Medium-cooking beans are the most common kind of bean. Black turtle, kidney, pinto, and navy are just a few. When you encounter a new bean, test it as a medium-cooking bean. If it is still hard after the first-stage method, you will know that it really belongs in the long-cooking category.
Long-cooking beans such as garbanzo and soybean, require long soaking, whereas medium-cooking beans may or may not need to be soaked, depending on the strength of the stomachs that will be eating them and the first-stage cooking method that is followed.
Beans in the Body
From a nutritional point of view, beans provide mostly protein with some complex carbohydrates. Protein, the nutrient that maintains the body, building and rebuilding most tissue, is the fundamental material of all plants and animals, and dietary protein is essential to survival. Although there is protein in grain, beans are the most important source of protein in the plant world.
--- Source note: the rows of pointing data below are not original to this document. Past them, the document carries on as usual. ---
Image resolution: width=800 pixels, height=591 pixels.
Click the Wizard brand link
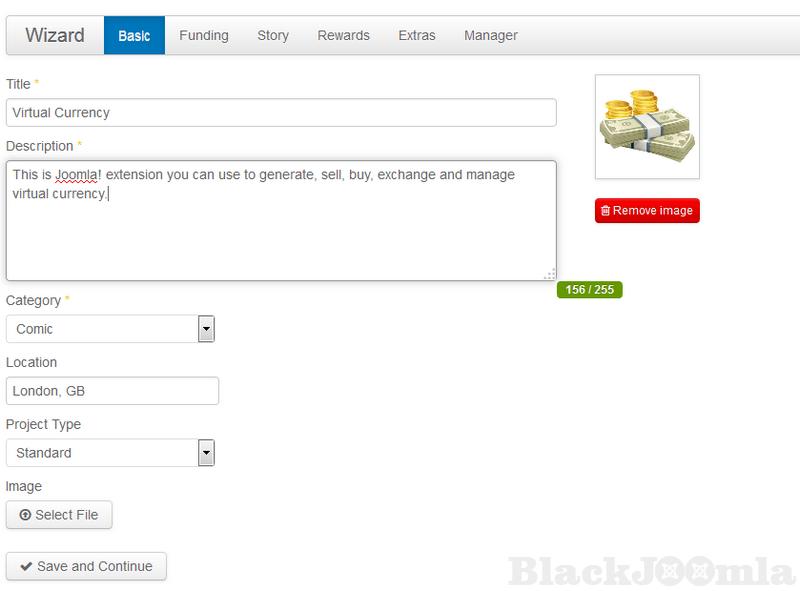pos(55,35)
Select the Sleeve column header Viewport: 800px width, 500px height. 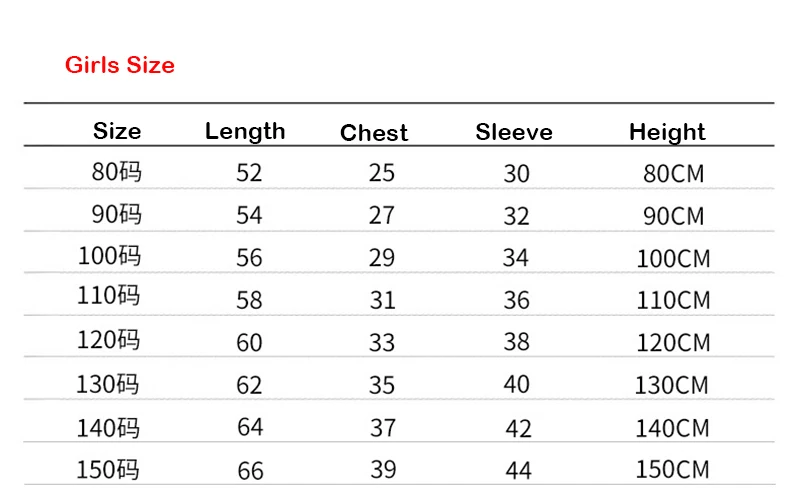pyautogui.click(x=514, y=132)
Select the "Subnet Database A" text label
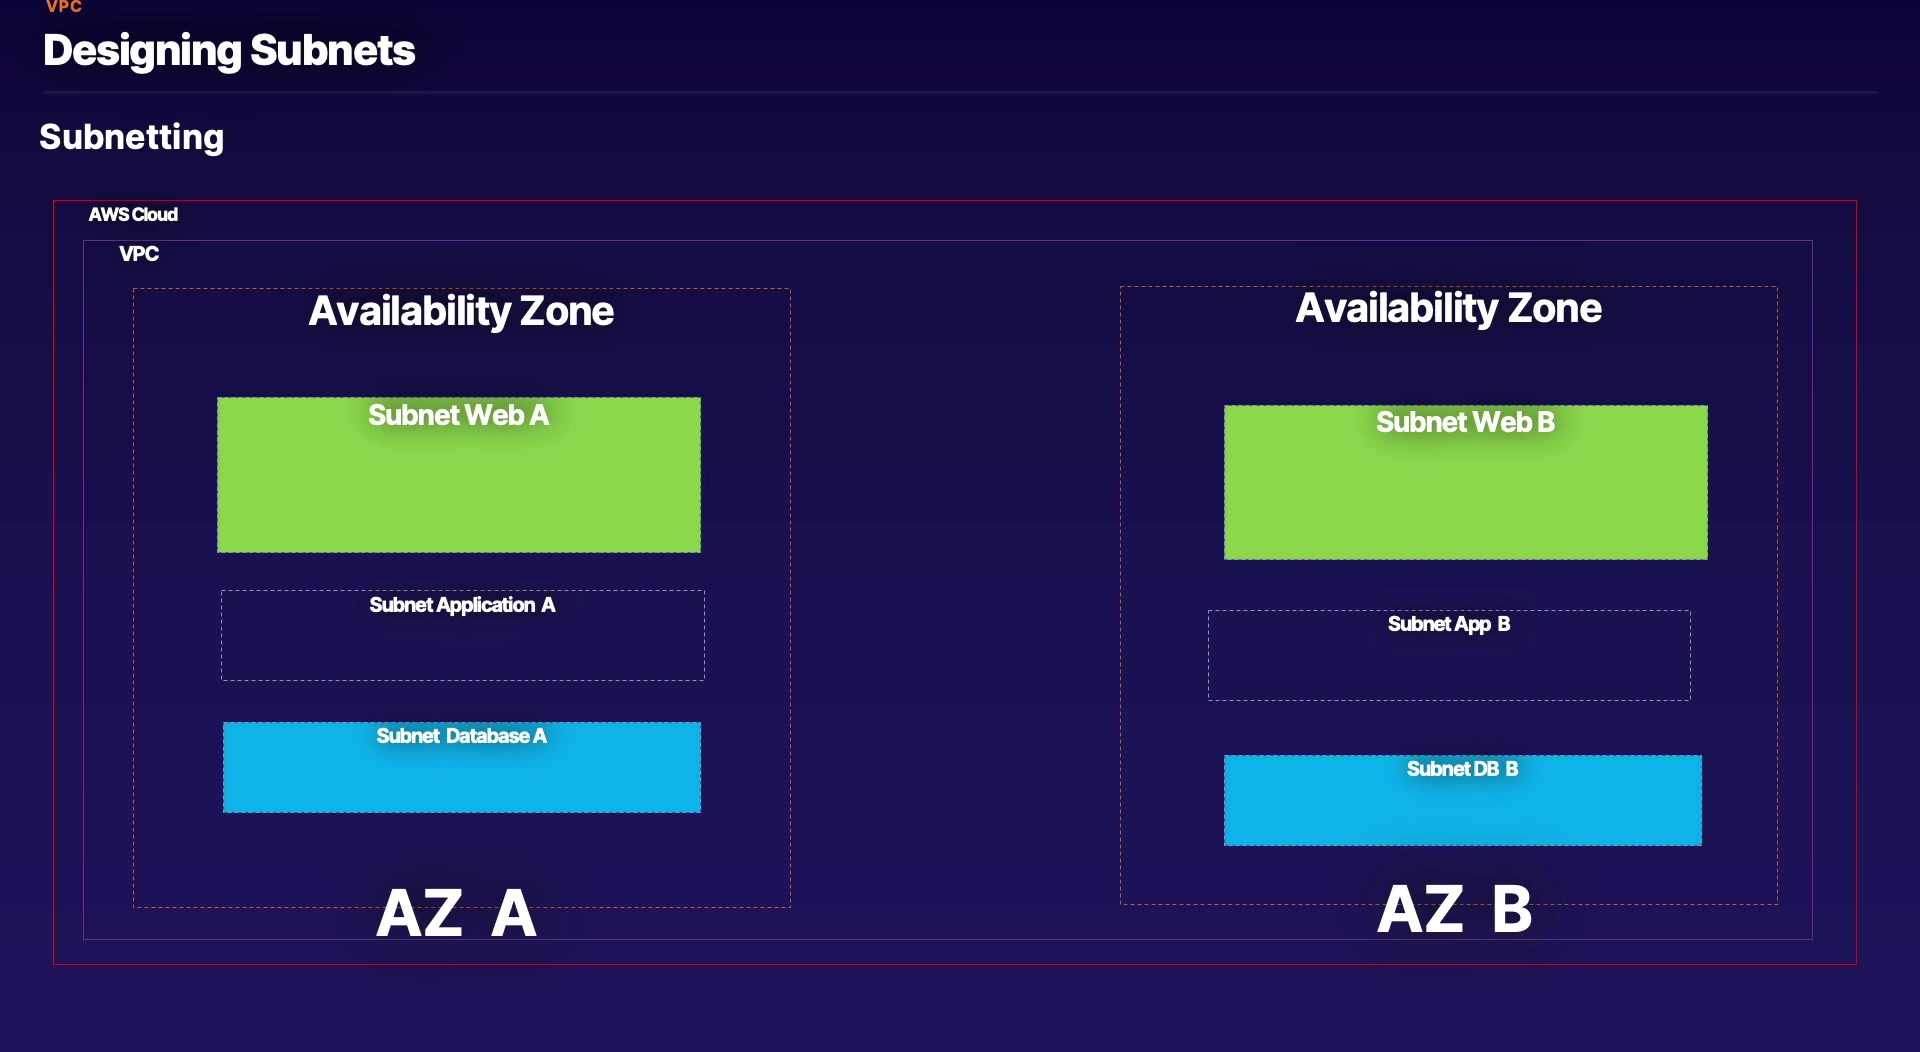The height and width of the screenshot is (1052, 1920). coord(461,736)
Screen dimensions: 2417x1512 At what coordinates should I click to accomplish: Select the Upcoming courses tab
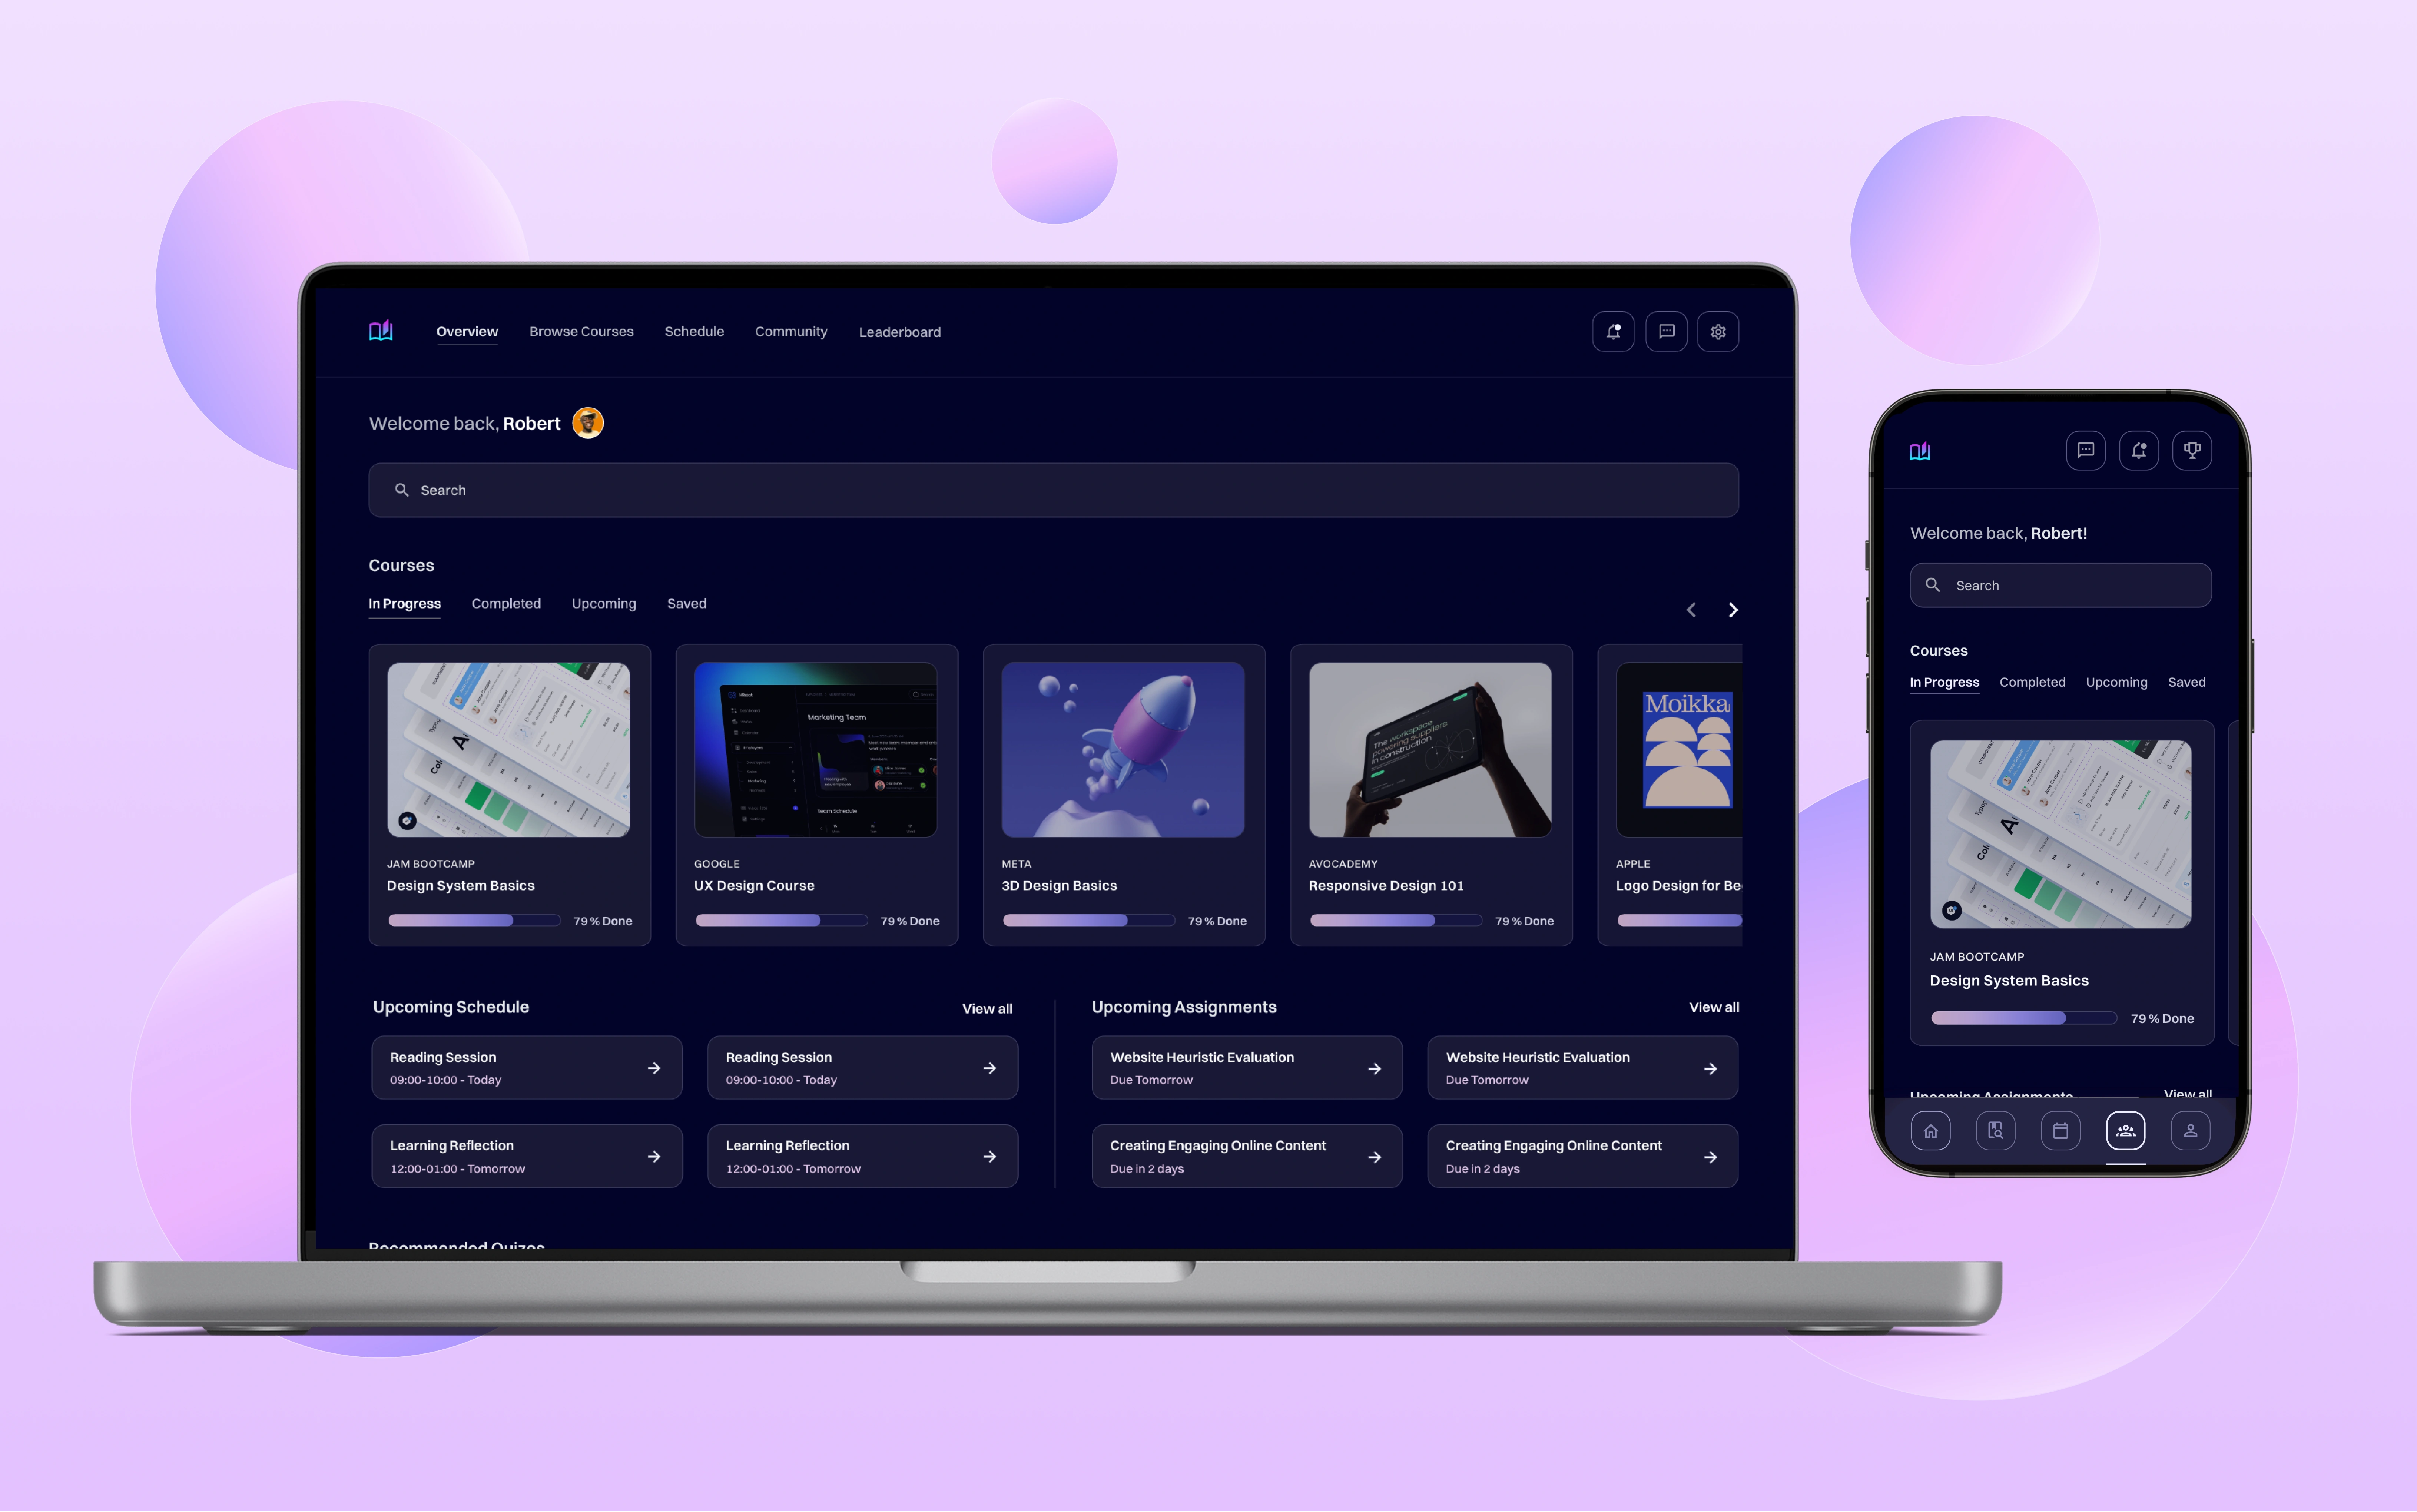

Only recently, beginning with the studies of William C. Rose in the 1940s and 1950s, has the chemistry of protein been researched. Proteins are strings of amino acids, of which there are twenty-some varieties; half of them are constructed by the body from the elements already in the body, but the rest must come from the diet. Meat, eggs, and milk products offer enough amino acid combinations for each to be a complete protein. Beans and grains are both high in protein, but neither one offers complete protein by itself; put them together, however, and the combinations of essential amino acids is complete.
Unfortunately, protein consumption has become a bit of an obsession, obvious in plates of food that measure 75 percent meat, 20 percent starch, and 5 per cent vegetables. Quantity of protein has somehow gotten mixed up with quality. Fortunately, vegetable protein performs more efficiently in the body than animal protein, and it usually comes with much less fat attached. It also offers equal, if not more opportunity for culinary pleasure.